2014-16-July-Multi-Juggling.jpgIt’s no secret that we are living in an age of omnichannel engagement.  Customers today, empowered by a plethora of digital devices, can choose when, where and how they want to interact with brands. Millennials in particular expect their favorite brands to be easily accessible, all the time, via their channel of choice — SDL research indicates that 67 percent of millennials touch two different devices daily and 60 percent agree “it should feel the same when dealing with a company whether you’re online, in a store or on the phone."

Expectations are higher than ever for marketers to deliver.

Start Small, But Start Now

Most brands are working to make content accessible via a larger number of channels but many are not keeping pace with the diverse range of channels out there. Customer Experience Management (CXM) decision makers around the world are still leaning on traditional channels like email and phone. To succeed today and in the future marketers need to adapt to a new spectrum of consumer preferences, expectations and behaviors.

Omnichannel engagement is a significant paradigm shift. It may seem like a monumental task, but even small initial efforts are likely to make a substantial difference. Marketers can start by defining a comprehensive strategy and implementing it step by step — each phase driving toward truly seamless customer engagement will positively impact your brand’s performance.

Begin aggregating customer data and implementing a system to manage and analyze the information — this is a critical first step. Knowledge about where and how your customers are interacting with your brand provides the foundation necessary for a customer-focused approach. Ultimately, when you successfully develop a marketing strategy driven by data-based knowledge revealing the needs and behaviors of your customers, you will find that the individual channels become irrelevant.

Rather than putting a focus on individual channels, determine the experience you want your customer to have and adjust your strategies accordingly. Whether this entails modernizing the shopping experience or changing the way you engage customers to become brand advocates, the channels should be so connected that they become irrelevant, placing the focus on the customer’s overall experience.

====================

Given instruction 1 => Put the lines of the records into a JSON list of strings, one string per line with blank lines left out. Start with the line that contains "Task: Open the user account icon" and go on through the line that contains "will pyautogui.click(x=1360, y=698).".

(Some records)
====================

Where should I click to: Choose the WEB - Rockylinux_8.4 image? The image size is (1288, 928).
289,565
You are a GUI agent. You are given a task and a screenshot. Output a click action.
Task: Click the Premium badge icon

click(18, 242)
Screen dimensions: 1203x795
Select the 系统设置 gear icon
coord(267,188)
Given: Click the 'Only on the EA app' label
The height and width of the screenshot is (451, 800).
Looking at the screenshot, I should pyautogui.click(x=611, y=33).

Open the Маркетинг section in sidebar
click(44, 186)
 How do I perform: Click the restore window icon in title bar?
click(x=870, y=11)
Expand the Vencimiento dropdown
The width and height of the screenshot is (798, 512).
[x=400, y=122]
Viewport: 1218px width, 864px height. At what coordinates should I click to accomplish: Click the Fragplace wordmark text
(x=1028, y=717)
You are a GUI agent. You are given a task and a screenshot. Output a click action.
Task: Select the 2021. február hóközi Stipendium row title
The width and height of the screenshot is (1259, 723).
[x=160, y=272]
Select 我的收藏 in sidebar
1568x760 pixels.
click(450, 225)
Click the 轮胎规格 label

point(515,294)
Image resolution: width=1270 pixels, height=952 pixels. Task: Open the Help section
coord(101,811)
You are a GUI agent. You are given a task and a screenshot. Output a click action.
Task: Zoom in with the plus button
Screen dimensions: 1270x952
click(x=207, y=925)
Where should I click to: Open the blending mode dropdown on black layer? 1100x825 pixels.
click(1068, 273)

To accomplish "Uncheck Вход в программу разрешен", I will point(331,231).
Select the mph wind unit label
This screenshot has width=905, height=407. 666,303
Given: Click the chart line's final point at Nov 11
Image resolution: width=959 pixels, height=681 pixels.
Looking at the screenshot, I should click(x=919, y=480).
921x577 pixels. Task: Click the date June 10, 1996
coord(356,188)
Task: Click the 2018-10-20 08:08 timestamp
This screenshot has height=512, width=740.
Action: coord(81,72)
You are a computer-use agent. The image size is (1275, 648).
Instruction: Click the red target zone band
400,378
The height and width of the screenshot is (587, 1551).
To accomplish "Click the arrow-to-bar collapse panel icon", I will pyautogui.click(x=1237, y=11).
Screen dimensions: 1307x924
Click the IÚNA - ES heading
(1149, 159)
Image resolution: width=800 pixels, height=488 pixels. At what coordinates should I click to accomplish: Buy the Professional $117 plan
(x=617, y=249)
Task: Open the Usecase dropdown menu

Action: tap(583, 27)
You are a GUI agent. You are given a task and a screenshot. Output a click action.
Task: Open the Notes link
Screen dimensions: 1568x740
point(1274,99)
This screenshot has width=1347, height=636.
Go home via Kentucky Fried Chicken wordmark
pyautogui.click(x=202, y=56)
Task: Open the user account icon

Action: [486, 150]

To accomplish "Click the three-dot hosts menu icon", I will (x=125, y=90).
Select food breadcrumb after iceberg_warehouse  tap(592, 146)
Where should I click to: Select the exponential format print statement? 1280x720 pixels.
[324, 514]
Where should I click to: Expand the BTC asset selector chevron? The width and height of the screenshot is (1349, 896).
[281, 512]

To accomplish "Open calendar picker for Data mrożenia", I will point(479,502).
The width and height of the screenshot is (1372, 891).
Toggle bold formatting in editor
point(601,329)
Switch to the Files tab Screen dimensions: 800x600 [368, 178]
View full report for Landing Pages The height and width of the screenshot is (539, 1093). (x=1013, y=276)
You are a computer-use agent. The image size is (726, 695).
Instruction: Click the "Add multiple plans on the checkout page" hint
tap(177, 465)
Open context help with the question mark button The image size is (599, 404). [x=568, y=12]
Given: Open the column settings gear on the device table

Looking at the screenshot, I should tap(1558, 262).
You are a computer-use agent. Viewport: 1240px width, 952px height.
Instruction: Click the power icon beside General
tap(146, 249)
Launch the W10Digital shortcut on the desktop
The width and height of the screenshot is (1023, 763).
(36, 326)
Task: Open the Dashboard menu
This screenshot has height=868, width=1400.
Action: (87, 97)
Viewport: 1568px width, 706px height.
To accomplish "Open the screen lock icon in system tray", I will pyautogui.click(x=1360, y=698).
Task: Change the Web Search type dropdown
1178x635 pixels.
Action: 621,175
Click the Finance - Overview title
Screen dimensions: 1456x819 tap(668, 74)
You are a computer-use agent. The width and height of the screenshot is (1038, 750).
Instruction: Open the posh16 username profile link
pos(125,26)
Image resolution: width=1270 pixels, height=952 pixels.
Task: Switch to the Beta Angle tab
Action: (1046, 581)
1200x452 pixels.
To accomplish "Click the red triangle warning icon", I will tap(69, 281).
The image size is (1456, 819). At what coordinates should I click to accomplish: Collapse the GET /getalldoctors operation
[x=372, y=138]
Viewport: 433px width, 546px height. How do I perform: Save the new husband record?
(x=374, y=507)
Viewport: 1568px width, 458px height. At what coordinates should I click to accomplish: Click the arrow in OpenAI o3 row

====================

Given instruction 2 => According to the text on omnichannel engagement, what percentage of millennials touch two different devices daily?

Full answer 1 =>
[
  "Task: Open the user account icon",
  "Action: [486, 150]",
  "To accomplish \"Click the three-dot hosts menu icon\", I will (x=125, y=90).",
  "Select food breadcrumb after iceberg_warehouse  tap(592, 146)",
  "Where should I click to: Select the exponential format print statement? 1280x720 pixels.",
  "[324, 514]",
  "Where should I click to: Expand the BTC asset selector chevron? The width and height of the screenshot is (1349, 896).",
  "[281, 512]",
  "To accomplish \"Open calendar picker for Data mrożenia\", I will point(479,502).",
  "The width and height of the screenshot is (1372, 891).",
  "Toggle bold formatting in editor",
  "point(601,329)",
  "Switch to the Files tab Screen dimensions: 800x600 [368, 178]",
  "View full report for Landing Pages The height and width of the screenshot is (539, 1093). (x=1013, y=276)",
  "You are a computer-use agent. The image size is (726, 695).",
  "Instruction: Click the \"Add multiple plans on the checkout page\" hint",
  "tap(177, 465)",
  "Open context help with the question mark button The image size is (599, 404). [x=568, y=12]",
  "Given: Open the column settings gear on the device table",
  "Looking at the screenshot, I should tap(1558, 262).",
  "You are a computer-use agent. Viewport: 1240px width, 952px height.",
  "Instruction: Click the power icon beside General",
  "tap(146, 249)",
  "Launch the W10Digital shortcut on the desktop",
  "The width and height of the screenshot is (1023, 763).",
  "(36, 326)",
  "Task: Open the Dashboard menu",
  "This screenshot has height=868, width=1400.",
  "Action: (87, 97)",
  "Viewport: 1568px width, 706px height.",
  "To accomplish \"Open the screen lock icon in system tray\", I will pyautogui.click(x=1360, y=698)."
]

Full answer 2 => 67 percent